** Direction **
Update the rows below by replacing "pagination" with "page navigation" wherever it occurs, changing nothing else.

** Dataset content **
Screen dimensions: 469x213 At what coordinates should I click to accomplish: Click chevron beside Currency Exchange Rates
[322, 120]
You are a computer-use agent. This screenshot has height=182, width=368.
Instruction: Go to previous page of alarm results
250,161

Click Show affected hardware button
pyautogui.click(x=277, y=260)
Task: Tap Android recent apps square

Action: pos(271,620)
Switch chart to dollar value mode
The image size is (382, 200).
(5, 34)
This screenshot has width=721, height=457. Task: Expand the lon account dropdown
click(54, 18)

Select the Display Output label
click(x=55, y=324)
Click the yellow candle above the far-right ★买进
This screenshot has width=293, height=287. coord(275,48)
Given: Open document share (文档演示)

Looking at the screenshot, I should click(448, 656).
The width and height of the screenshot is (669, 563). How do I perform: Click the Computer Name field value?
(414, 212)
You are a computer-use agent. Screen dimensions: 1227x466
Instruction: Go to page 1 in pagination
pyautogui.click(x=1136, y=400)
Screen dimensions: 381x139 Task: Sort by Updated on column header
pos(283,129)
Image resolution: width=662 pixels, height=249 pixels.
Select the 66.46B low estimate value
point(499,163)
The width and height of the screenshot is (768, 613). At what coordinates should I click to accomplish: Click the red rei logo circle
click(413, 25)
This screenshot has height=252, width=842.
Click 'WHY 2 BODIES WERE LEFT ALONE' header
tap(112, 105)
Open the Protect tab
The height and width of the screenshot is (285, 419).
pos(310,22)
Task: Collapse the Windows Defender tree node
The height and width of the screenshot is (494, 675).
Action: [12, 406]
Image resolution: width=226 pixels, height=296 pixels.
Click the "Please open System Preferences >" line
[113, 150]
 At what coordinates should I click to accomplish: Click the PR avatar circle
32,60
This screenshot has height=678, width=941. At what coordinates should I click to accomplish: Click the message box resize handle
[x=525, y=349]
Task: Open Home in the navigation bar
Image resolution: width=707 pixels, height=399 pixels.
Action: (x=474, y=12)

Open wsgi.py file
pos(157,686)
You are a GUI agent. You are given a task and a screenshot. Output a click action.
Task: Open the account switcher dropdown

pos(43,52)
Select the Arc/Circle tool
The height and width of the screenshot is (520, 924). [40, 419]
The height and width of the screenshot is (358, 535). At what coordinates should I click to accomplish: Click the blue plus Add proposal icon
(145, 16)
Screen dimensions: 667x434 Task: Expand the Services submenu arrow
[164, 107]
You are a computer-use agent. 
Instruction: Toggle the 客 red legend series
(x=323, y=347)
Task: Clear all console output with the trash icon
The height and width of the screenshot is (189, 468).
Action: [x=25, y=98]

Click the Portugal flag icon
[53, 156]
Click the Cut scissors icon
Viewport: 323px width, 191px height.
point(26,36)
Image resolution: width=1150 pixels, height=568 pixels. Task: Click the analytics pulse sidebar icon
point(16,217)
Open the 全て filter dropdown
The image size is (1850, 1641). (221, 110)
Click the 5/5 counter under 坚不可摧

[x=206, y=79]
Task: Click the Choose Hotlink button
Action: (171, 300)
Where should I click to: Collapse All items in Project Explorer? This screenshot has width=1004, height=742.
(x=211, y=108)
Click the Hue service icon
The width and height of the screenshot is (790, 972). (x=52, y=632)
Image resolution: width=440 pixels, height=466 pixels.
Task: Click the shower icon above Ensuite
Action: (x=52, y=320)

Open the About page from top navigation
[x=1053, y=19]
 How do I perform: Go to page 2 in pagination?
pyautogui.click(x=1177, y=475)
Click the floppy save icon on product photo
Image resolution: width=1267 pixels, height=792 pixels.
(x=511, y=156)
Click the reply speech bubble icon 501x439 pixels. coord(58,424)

** Exercise answer **
Screen dimensions: 469x213 At what coordinates should I click to accomplish: Click chevron beside Currency Exchange Rates
[322, 120]
You are a computer-use agent. This screenshot has height=182, width=368.
Instruction: Go to previous page of alarm results
250,161

Click Show affected hardware button
pyautogui.click(x=277, y=260)
Task: Tap Android recent apps square

Action: pos(271,620)
Switch chart to dollar value mode
The image size is (382, 200).
(5, 34)
This screenshot has width=721, height=457. Task: Expand the lon account dropdown
click(54, 18)

Select the Display Output label
click(x=55, y=324)
Click the yellow candle above the far-right ★买进
This screenshot has width=293, height=287. coord(275,48)
Given: Open document share (文档演示)

Looking at the screenshot, I should click(448, 656).
The width and height of the screenshot is (669, 563). How do I perform: Click the Computer Name field value?
(414, 212)
You are a computer-use agent. Screen dimensions: 1227x466
Instruction: Go to page 1 in page navigation
pyautogui.click(x=1136, y=400)
Screen dimensions: 381x139 Task: Sort by Updated on column header
pos(283,129)
Image resolution: width=662 pixels, height=249 pixels.
Select the 66.46B low estimate value
point(499,163)
The width and height of the screenshot is (768, 613). At what coordinates should I click to accomplish: Click the red rei logo circle
click(413, 25)
This screenshot has height=252, width=842.
Click 'WHY 2 BODIES WERE LEFT ALONE' header
tap(112, 105)
Open the Protect tab
The height and width of the screenshot is (285, 419).
pos(310,22)
Task: Collapse the Windows Defender tree node
The height and width of the screenshot is (494, 675).
Action: [12, 406]
Image resolution: width=226 pixels, height=296 pixels.
Click the "Please open System Preferences >" line
[113, 150]
 At what coordinates should I click to accomplish: Click the PR avatar circle
32,60
This screenshot has height=678, width=941. At what coordinates should I click to accomplish: Click the message box resize handle
[x=525, y=349]
Task: Open Home in the navigation bar
Image resolution: width=707 pixels, height=399 pixels.
Action: (x=474, y=12)

Open wsgi.py file
pos(157,686)
You are a GUI agent. You are given a task and a screenshot. Output a click action.
Task: Open the account switcher dropdown

pos(43,52)
Select the Arc/Circle tool
The height and width of the screenshot is (520, 924). [40, 419]
The height and width of the screenshot is (358, 535). At what coordinates should I click to accomplish: Click the blue plus Add proposal icon
(145, 16)
Screen dimensions: 667x434 Task: Expand the Services submenu arrow
[164, 107]
You are a computer-use agent. 
Instruction: Toggle the 客 red legend series
(x=323, y=347)
Task: Clear all console output with the trash icon
The height and width of the screenshot is (189, 468).
Action: [x=25, y=98]

Click the Portugal flag icon
[53, 156]
Click the Cut scissors icon
Viewport: 323px width, 191px height.
point(26,36)
Image resolution: width=1150 pixels, height=568 pixels. Task: Click the analytics pulse sidebar icon
point(16,217)
Open the 全て filter dropdown
The image size is (1850, 1641). (221, 110)
Click the 5/5 counter under 坚不可摧

[x=206, y=79]
Task: Click the Choose Hotlink button
Action: (171, 300)
Where should I click to: Collapse All items in Project Explorer? This screenshot has width=1004, height=742.
(x=211, y=108)
Click the Hue service icon
The width and height of the screenshot is (790, 972). (x=52, y=632)
Image resolution: width=440 pixels, height=466 pixels.
Task: Click the shower icon above Ensuite
Action: (x=52, y=320)

Open the About page from top navigation
[x=1053, y=19]
 How do I perform: Go to page 2 in page navigation?
pyautogui.click(x=1177, y=475)
Click the floppy save icon on product photo
Image resolution: width=1267 pixels, height=792 pixels.
(x=511, y=156)
Click the reply speech bubble icon 501x439 pixels. coord(58,424)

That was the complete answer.